[begin SELECTED PASSAGE]

Adding a new stick of RAM will help greatly if you’re a heavy internet user. The problem is, there are many different setups therefore different form factors of memory. The best way to ensure you’re getting the correct RAM module for your Mac is to use a service such as Cruicial’s system scanner.
Not only will it provide you details about your computer’s specification but also advise you on the highest amount of memory your computer supports. If possible upgrade to a memory limit of 8GB or above.
Replace the hard drive with a Solid State Drive
Traditional hard drives are still being packed in with modern laptops and desktops. This is usually to keep the overall cost down when you buy a new computer. However, they are one of the biggest bottlenecks to your computer’s performance. It has an effect on your day-to-day computing tasks such as starting an application or waiting for a game to load.
There are much faster solutions to storing your files and data, using something called a “solid state drive”. Personally, I opt for the Samsung Evo 850 solid state drives as they have some of the best write/read speeds and have been running in my machines without any flaws for years.
There are cheaper alternatives such as Cruicial’s SSD range, which might even offer different read/write speeds. Worried about storage space? While there are larger capacity solid state drives, they can become quite expensive. There is an alternative to solid-state drives which also offer large capacity, but aren’t as slow as a traditional mechanical hard drive. These are called Hybrid Drives (SSHDs).
While they don’t provide the high performance read/write speed, they do have a small solid-state drive built into them. It’s usually designed to cache frequently used bits of data so it can be quickly retrieved when needed.

[end SELECTED PASSAGE]

__STATED GOAL A__
Duplicate the lines of the source data listing from the line containing "Kontakt (1151, 1581)" up to and including the line containing "mai (560, 858)".

[begin DATA EXTRACT]

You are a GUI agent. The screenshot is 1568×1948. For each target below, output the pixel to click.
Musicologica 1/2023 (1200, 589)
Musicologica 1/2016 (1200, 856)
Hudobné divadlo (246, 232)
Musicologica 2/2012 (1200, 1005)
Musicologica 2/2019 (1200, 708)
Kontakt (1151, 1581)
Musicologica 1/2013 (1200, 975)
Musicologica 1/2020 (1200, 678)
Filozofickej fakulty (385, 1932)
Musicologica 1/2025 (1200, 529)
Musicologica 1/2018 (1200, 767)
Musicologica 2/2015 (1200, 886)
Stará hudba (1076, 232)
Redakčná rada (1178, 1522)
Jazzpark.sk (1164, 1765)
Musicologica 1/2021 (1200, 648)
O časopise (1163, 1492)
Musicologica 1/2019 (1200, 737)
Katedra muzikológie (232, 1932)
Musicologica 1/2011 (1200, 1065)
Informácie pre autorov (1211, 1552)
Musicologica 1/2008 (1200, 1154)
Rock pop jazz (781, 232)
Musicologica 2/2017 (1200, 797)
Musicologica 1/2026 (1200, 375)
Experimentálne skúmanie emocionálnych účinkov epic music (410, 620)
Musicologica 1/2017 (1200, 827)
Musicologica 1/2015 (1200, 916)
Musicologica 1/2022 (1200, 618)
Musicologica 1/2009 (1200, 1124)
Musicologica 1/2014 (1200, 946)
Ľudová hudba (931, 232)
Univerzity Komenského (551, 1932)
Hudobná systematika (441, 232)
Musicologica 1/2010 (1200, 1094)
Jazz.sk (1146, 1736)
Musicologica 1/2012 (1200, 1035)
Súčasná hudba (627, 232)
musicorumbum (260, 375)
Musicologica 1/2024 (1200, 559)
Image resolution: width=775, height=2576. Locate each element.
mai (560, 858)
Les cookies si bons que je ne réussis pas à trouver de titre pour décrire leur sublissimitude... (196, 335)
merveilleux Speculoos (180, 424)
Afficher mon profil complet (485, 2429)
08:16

[end DATA EXTRACT]

__STATED GOAL B__
According to the computer upgrade tips, why are traditional hard drives still included in modern laptops and desktops?

__WORKED SOLUTION A__
Kontakt (1151, 1581)
Musicologica 1/2013 (1200, 975)
Musicologica 1/2020 (1200, 678)
Filozofickej fakulty (385, 1932)
Musicologica 1/2025 (1200, 529)
Musicologica 1/2018 (1200, 767)
Musicologica 2/2015 (1200, 886)
Stará hudba (1076, 232)
Redakčná rada (1178, 1522)
Jazzpark.sk (1164, 1765)
Musicologica 1/2021 (1200, 648)
O časopise (1163, 1492)
Musicologica 1/2019 (1200, 737)
Katedra muzikológie (232, 1932)
Musicologica 1/2011 (1200, 1065)
Informácie pre autorov (1211, 1552)
Musicologica 1/2008 (1200, 1154)
Rock pop jazz (781, 232)
Musicologica 2/2017 (1200, 797)
Musicologica 1/2026 (1200, 375)
Experimentálne skúmanie emocionálnych účinkov epic music (410, 620)
Musicologica 1/2017 (1200, 827)
Musicologica 1/2015 (1200, 916)
Musicologica 1/2022 (1200, 618)
Musicologica 1/2009 (1200, 1124)
Musicologica 1/2014 (1200, 946)
Ľudová hudba (931, 232)
Univerzity Komenského (551, 1932)
Hudobná systematika (441, 232)
Musicologica 1/2010 (1200, 1094)
Jazz.sk (1146, 1736)
Musicologica 1/2012 (1200, 1035)
Súčasná hudba (627, 232)
musicorumbum (260, 375)
Musicologica 1/2024 (1200, 559)
Image resolution: width=775, height=2576. Locate each element.
mai (560, 858)

__WORKED SOLUTION B__
They keep the overall cost down when you buy a new computer.